To do. Copy out every record below exactly as written, but leave out any pictures.

Input data.

****************

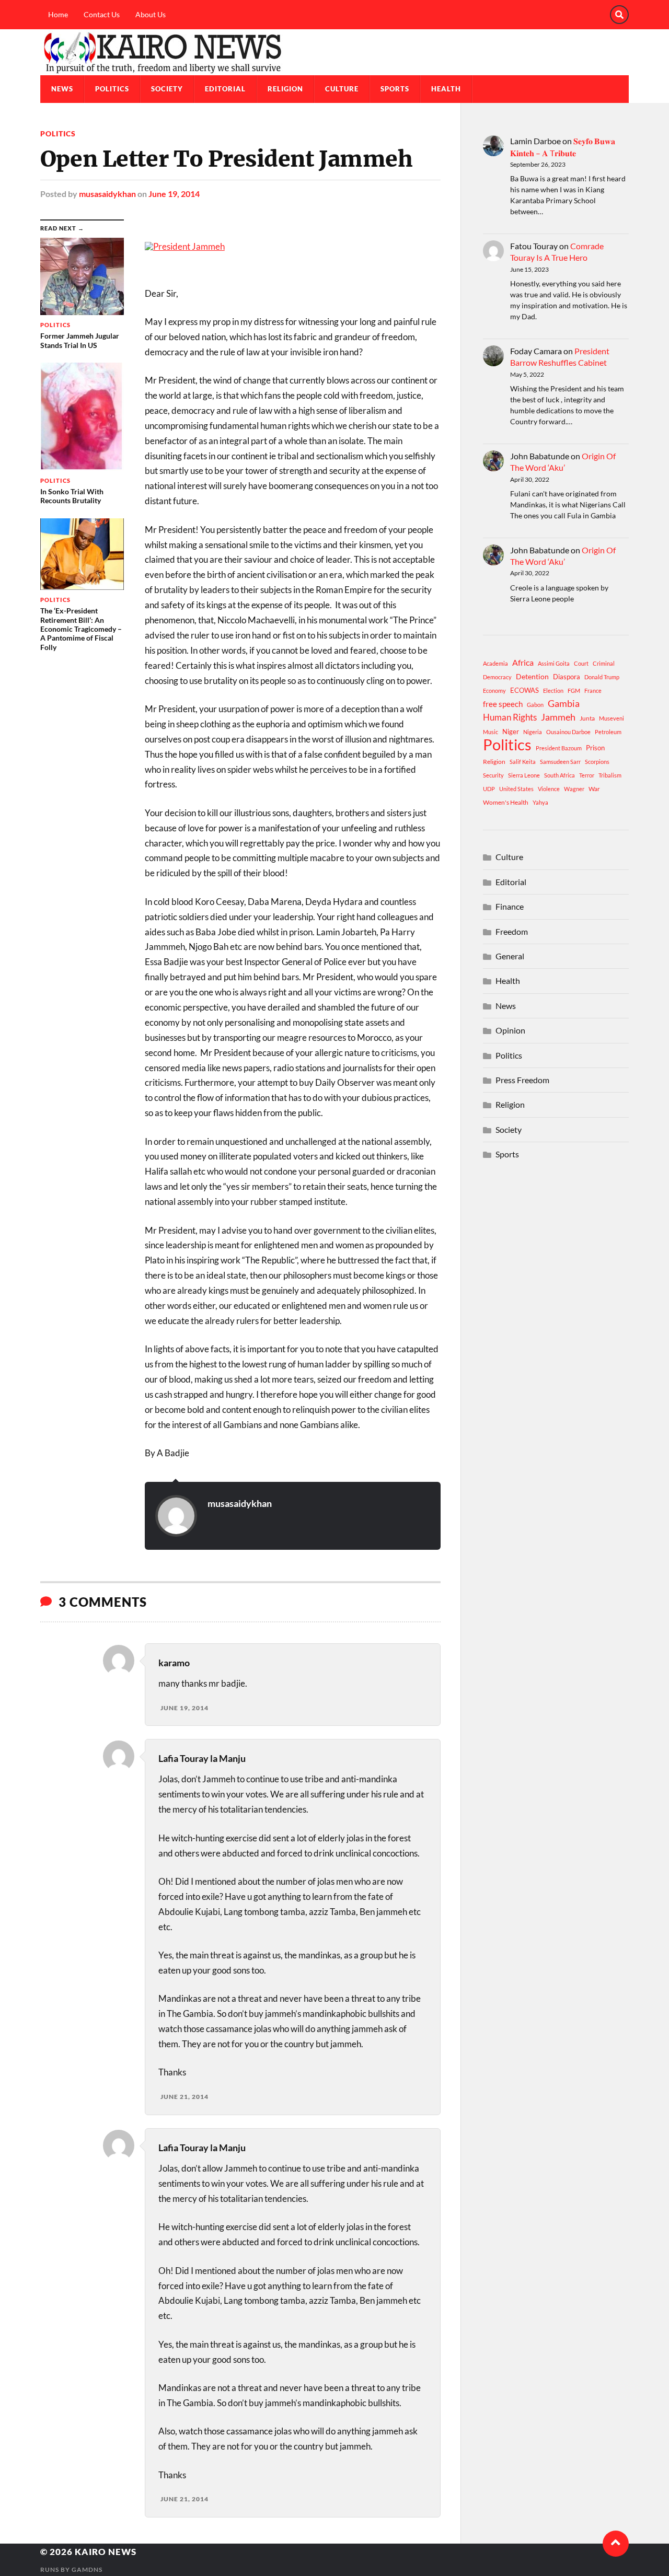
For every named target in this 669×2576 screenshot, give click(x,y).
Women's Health (505, 802)
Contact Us (102, 14)
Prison (595, 748)
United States (516, 788)
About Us (150, 14)
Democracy (497, 677)
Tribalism (609, 775)
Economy (494, 690)
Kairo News (105, 2551)
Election (553, 690)
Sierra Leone (524, 775)
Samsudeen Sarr (560, 761)
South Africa (559, 775)
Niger (510, 731)
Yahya (540, 802)
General (509, 956)
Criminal (604, 663)
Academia (495, 663)
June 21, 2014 (184, 2097)
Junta (587, 718)
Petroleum (608, 731)
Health (446, 89)
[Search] (619, 14)
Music (490, 731)
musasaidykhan (107, 194)
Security (493, 775)
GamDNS (87, 2569)
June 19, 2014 (174, 194)
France (593, 690)
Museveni (611, 718)
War (594, 789)
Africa (523, 662)
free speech (503, 704)
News (62, 89)
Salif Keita (523, 761)
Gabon (535, 704)
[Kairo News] (334, 52)
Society (167, 89)
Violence (549, 788)
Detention (532, 676)
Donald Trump (601, 677)
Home (58, 14)
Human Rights (510, 717)
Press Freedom (522, 1080)
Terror (586, 775)
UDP (489, 788)
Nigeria (532, 731)
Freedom (511, 931)
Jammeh (558, 717)
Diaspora (566, 676)
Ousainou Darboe (568, 731)
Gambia (564, 703)
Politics (112, 89)
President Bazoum (559, 748)
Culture (342, 89)
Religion (285, 89)
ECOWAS (524, 690)
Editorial (225, 89)
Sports (394, 89)
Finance (509, 906)
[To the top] (616, 2544)
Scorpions (597, 761)
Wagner (574, 788)
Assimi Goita (554, 663)
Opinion (510, 1030)
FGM (574, 690)
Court (581, 663)
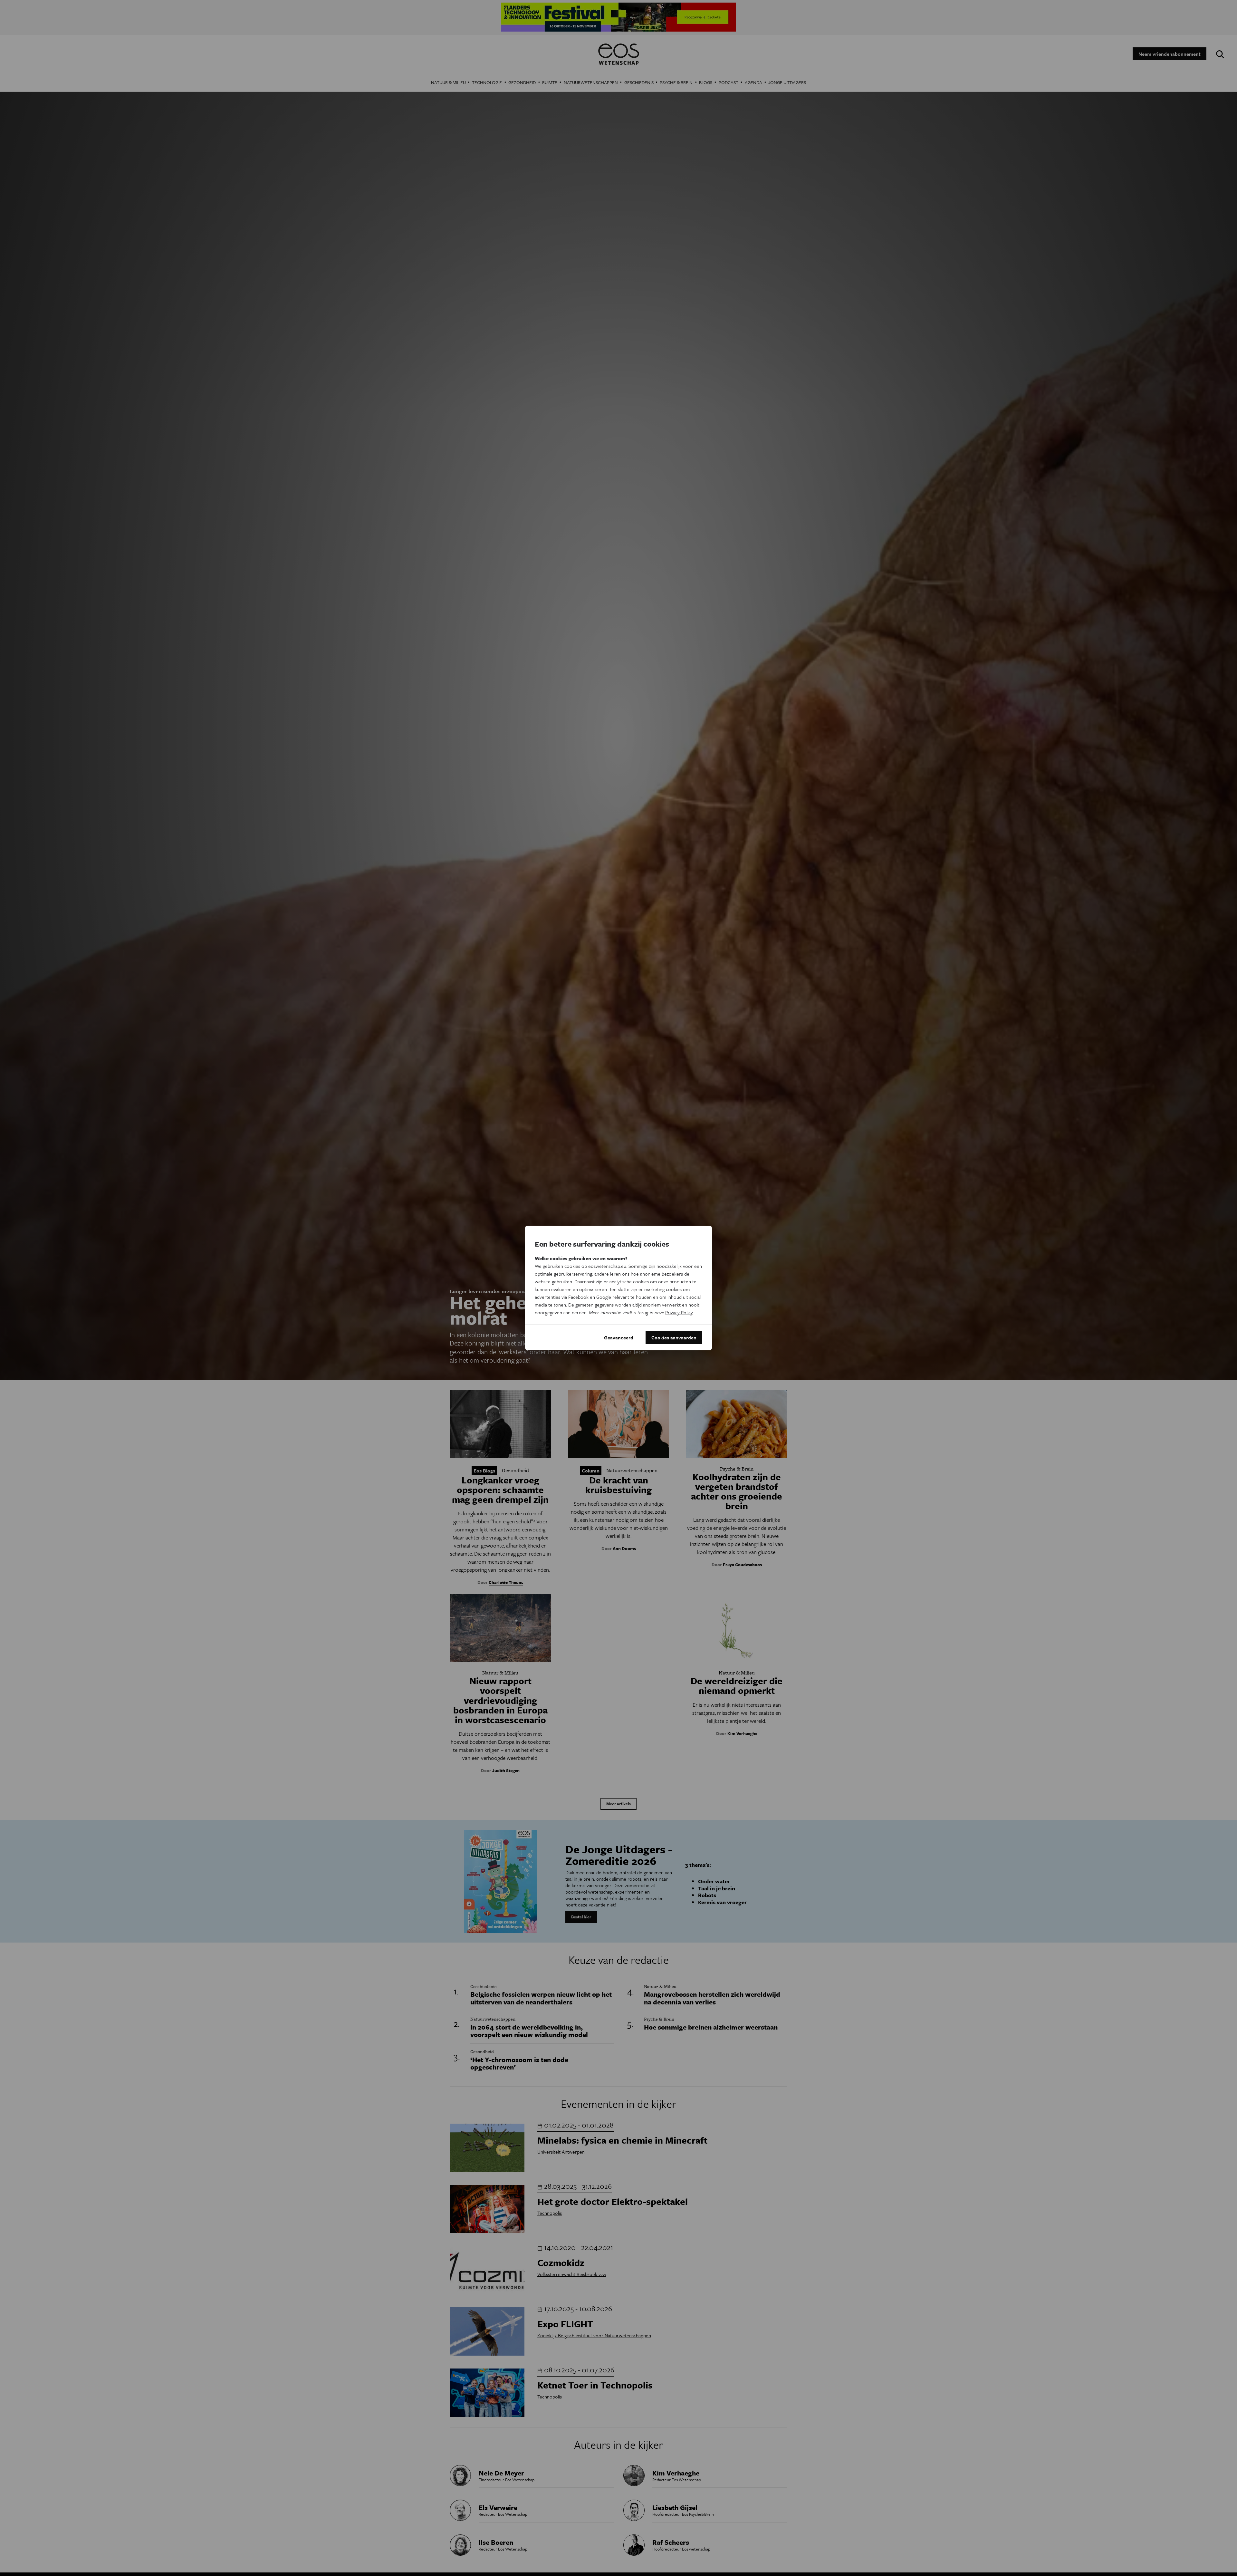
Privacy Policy (679, 1312)
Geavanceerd (618, 1337)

****************

Exercise solution.
For every named target in this 669×2576 screenshot, give click(x,y).
Women's Health (505, 802)
Contact Us (102, 14)
Prison (595, 748)
United States (516, 788)
About Us (150, 14)
Democracy (497, 677)
Tribalism (609, 775)
Economy (494, 690)
Kairo News (105, 2551)
Election (553, 690)
Sierra Leone (524, 775)
Samsudeen Sarr (560, 761)
South Africa (559, 775)
Niger (510, 731)
Yahya (540, 802)
General (509, 956)
Criminal (604, 663)
Academia (495, 663)
June 21, 2014 (184, 2097)
Junta (587, 718)
Petroleum (608, 731)
Health (446, 89)
[Search] (619, 14)
Music (490, 731)
musasaidykhan (107, 194)
Security (493, 775)
GamDNS (87, 2569)
June 19, 2014 (174, 194)
France (593, 690)
Museveni (611, 718)
War (594, 789)
Africa (523, 662)
free speech (503, 704)
News (62, 89)
Salif Keita (523, 761)
Gabon (535, 704)
[Kairo News] (334, 52)
Society (167, 89)
Violence (549, 788)
Detention (532, 676)
Donald Trump (601, 677)
Home (58, 14)
Human Rights (510, 717)
Press Freedom (522, 1080)
Terror (586, 775)
UDP (489, 788)
Nigeria (532, 731)
Freedom (511, 931)
Jammeh (558, 717)
Diaspora (566, 676)
Ousainou Darboe (568, 731)
Gambia (564, 703)
Politics (112, 89)
President Bazoum (559, 748)
Culture (342, 89)
Religion (285, 89)
ECOWAS (524, 690)
Editorial (225, 89)
Sports (394, 89)
Finance (509, 906)
[To the top] (616, 2544)
Scorpions (597, 761)
Wagner (574, 788)
Assimi Goita (554, 663)
Opinion (510, 1030)
FGM (574, 690)
Court (581, 663)
Privacy Policy (679, 1312)
Geavanceerd (618, 1337)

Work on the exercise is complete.